__What is being asked__
Below is a listing. Write out exactly its lines between the one holding "[鮑格雷奧] (17, 1213)" and the one holding "抽象 (32, 361)", inclusive.

__Dataset extract__
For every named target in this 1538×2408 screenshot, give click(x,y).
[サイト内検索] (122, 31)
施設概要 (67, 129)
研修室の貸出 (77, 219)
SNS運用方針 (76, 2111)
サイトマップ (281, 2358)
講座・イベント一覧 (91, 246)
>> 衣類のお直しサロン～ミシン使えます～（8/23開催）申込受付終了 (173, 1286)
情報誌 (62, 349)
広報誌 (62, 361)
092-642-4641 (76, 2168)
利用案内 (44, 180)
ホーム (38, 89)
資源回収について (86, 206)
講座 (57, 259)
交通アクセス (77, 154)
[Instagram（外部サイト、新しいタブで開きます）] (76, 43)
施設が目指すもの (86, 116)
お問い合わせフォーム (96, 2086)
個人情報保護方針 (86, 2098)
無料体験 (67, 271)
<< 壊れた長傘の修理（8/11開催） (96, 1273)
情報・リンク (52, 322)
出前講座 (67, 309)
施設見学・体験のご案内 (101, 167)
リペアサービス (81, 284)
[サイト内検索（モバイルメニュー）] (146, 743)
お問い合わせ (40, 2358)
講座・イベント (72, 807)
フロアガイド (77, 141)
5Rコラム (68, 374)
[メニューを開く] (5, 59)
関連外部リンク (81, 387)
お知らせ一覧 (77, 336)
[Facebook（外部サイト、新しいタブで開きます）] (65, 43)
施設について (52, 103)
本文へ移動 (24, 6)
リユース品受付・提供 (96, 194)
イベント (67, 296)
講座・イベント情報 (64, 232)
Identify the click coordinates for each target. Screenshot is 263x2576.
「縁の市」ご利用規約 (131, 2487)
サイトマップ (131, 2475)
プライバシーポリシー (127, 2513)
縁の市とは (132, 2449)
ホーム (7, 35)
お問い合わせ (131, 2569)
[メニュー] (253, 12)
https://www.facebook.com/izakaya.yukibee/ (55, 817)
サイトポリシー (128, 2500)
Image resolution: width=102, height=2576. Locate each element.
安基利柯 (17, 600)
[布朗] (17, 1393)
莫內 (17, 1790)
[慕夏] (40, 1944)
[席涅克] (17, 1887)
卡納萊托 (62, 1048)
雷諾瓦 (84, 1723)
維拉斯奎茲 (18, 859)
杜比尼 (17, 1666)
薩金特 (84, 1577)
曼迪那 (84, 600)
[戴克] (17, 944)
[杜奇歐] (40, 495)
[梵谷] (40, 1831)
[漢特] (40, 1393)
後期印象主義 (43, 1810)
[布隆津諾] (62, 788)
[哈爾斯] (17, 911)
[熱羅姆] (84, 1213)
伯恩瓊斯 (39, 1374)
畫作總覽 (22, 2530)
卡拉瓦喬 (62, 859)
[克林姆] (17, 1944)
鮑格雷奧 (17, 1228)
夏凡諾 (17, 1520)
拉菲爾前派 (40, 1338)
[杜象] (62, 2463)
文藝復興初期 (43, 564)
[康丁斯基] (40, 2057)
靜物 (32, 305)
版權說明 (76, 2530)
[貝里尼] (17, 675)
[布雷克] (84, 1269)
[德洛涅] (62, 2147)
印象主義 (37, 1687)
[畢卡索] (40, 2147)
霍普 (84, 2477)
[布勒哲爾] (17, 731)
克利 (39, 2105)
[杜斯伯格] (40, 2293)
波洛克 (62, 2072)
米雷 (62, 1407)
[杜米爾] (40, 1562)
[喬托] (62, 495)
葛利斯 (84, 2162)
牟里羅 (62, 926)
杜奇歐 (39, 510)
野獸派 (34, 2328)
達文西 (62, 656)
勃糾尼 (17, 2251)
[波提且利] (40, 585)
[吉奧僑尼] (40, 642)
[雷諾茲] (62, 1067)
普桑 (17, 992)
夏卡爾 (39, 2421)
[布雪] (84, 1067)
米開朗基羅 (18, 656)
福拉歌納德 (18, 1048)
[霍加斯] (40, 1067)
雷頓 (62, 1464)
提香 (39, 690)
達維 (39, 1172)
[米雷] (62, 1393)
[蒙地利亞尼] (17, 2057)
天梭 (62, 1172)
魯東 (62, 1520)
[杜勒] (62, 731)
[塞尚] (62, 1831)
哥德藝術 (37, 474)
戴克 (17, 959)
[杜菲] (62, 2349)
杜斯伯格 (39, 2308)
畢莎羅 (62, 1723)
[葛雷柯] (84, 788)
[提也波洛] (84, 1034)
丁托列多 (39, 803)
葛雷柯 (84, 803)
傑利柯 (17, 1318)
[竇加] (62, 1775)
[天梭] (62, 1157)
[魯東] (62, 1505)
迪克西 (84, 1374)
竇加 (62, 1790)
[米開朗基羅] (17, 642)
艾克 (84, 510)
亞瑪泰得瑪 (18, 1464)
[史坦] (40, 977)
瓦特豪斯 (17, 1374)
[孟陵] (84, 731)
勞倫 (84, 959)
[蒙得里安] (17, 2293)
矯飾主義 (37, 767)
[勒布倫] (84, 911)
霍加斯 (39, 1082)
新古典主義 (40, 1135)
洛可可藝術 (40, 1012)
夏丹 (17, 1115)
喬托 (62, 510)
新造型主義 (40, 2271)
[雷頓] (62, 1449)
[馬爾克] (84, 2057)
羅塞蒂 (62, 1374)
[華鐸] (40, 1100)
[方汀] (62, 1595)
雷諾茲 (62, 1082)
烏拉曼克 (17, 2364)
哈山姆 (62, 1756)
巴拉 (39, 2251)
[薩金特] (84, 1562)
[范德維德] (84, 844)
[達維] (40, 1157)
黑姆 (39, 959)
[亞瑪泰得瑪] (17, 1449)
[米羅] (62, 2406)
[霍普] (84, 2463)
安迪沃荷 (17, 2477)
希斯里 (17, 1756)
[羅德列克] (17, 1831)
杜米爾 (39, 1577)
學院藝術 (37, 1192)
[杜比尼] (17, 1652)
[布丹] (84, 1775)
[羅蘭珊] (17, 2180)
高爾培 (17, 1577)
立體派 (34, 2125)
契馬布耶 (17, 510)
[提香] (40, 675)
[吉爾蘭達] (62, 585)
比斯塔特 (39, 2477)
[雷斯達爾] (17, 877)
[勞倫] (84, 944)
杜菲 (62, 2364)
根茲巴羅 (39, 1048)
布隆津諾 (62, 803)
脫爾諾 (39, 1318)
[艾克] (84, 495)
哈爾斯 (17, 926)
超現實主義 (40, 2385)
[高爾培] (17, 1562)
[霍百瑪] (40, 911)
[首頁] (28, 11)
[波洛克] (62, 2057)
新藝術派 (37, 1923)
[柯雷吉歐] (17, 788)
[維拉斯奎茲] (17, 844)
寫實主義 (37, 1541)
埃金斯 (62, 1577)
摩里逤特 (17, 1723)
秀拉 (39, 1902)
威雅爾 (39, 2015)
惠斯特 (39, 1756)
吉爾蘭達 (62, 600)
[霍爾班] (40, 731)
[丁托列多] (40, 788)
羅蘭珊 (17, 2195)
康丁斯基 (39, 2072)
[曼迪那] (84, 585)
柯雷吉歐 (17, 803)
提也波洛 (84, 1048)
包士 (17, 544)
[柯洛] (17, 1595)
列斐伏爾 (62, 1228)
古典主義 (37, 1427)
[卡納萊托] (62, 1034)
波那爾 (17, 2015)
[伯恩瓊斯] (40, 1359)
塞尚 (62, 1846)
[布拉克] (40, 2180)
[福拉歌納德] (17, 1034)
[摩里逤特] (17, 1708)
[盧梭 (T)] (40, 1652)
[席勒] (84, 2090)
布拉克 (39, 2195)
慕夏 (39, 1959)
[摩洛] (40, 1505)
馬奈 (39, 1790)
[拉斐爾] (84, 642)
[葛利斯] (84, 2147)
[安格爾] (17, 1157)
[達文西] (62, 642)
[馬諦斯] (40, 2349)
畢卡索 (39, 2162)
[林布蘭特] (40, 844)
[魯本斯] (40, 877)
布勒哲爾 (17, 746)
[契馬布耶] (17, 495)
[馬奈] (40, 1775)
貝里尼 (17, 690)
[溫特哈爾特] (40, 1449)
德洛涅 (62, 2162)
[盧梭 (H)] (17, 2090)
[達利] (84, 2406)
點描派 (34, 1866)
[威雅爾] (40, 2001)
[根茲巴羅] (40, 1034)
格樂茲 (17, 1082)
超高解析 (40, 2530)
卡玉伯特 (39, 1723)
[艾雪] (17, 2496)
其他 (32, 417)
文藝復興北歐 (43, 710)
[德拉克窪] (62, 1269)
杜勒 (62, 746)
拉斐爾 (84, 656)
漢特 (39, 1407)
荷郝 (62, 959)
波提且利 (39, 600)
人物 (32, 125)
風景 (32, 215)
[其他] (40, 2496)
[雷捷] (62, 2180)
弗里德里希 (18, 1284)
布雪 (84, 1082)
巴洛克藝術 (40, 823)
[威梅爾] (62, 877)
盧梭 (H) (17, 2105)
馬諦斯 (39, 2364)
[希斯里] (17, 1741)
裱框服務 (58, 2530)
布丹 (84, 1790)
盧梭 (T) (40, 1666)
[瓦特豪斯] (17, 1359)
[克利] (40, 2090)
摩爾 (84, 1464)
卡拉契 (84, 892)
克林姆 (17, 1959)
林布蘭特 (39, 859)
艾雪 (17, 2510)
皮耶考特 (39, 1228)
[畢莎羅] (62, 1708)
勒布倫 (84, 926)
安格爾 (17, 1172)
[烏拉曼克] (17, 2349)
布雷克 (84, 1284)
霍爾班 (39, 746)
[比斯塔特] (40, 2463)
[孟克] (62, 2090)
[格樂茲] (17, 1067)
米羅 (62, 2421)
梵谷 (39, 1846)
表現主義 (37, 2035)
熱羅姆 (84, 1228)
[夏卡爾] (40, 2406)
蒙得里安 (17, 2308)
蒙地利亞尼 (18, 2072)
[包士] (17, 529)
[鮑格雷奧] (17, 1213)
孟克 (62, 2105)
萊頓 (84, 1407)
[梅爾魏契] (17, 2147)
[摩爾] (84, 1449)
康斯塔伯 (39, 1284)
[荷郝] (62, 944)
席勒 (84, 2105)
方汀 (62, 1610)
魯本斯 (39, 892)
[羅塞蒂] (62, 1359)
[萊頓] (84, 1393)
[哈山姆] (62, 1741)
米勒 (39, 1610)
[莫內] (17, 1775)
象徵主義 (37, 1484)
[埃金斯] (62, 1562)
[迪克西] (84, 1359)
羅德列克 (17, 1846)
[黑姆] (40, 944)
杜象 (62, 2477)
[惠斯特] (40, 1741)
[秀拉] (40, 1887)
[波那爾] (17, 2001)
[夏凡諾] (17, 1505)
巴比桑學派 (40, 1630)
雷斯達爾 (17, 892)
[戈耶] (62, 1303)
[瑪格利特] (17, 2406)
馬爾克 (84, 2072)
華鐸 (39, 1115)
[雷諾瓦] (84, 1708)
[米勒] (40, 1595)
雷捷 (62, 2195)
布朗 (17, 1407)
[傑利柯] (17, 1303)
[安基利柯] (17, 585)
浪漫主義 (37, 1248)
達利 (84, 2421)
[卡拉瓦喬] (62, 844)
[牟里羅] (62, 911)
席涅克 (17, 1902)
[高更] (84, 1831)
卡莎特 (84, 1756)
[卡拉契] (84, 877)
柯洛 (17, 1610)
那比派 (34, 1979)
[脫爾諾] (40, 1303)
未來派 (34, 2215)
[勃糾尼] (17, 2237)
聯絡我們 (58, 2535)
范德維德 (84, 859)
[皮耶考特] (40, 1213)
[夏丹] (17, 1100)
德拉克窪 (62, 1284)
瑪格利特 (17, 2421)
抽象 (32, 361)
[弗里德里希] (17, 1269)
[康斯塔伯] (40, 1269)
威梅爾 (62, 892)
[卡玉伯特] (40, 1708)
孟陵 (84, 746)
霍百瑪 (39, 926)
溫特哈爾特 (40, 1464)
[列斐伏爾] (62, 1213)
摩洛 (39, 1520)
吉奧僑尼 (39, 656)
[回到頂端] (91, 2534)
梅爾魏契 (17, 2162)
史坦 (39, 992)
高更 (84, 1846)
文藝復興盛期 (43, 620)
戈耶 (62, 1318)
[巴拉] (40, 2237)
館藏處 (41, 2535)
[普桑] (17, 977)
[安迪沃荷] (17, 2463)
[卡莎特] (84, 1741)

__Written response__
[鮑格雷奧] (17, 1213)
孟克 (62, 2105)
萊頓 (84, 1407)
[梅爾魏契] (17, 2147)
[摩爾] (84, 1449)
康斯塔伯 (39, 1284)
[荷郝] (62, 944)
席勒 (84, 2105)
方汀 (62, 1610)
魯本斯 (39, 892)
[羅塞蒂] (62, 1359)
[萊頓] (84, 1393)
[哈山姆] (62, 1741)
米勒 (39, 1610)
[莫內] (17, 1775)
象徵主義 (37, 1484)
[埃金斯] (62, 1562)
[迪克西] (84, 1359)
羅德列克 (17, 1846)
[黑姆] (40, 944)
杜象 (62, 2477)
[惠斯特] (40, 1741)
[秀拉] (40, 1887)
[波那爾] (17, 2001)
[夏凡諾] (17, 1505)
巴比桑學派 (40, 1630)
雷斯達爾 (17, 892)
[戈耶] (62, 1303)
[瑪格利特] (17, 2406)
馬爾克 (84, 2072)
華鐸 (39, 1115)
[雷諾瓦] (84, 1708)
[米勒] (40, 1595)
雷捷 (62, 2195)
布朗 (17, 1407)
[傑利柯] (17, 1303)
[安基利柯] (17, 585)
浪漫主義 (37, 1248)
達利 (84, 2421)
[卡拉瓦喬] (62, 844)
[牟里羅] (62, 911)
席涅克 (17, 1902)
[高更] (84, 1831)
卡莎特 (84, 1756)
[卡拉契] (84, 877)
柯洛 (17, 1610)
那比派 (34, 1979)
[脫爾諾] (40, 1303)
未來派 (34, 2215)
[勃糾尼] (17, 2237)
聯絡我們 (58, 2535)
范德維德 (84, 859)
[皮耶考特] (40, 1213)
[夏丹] (17, 1100)
德拉克窪 (62, 1284)
瑪格利特 (17, 2421)
抽象 (32, 361)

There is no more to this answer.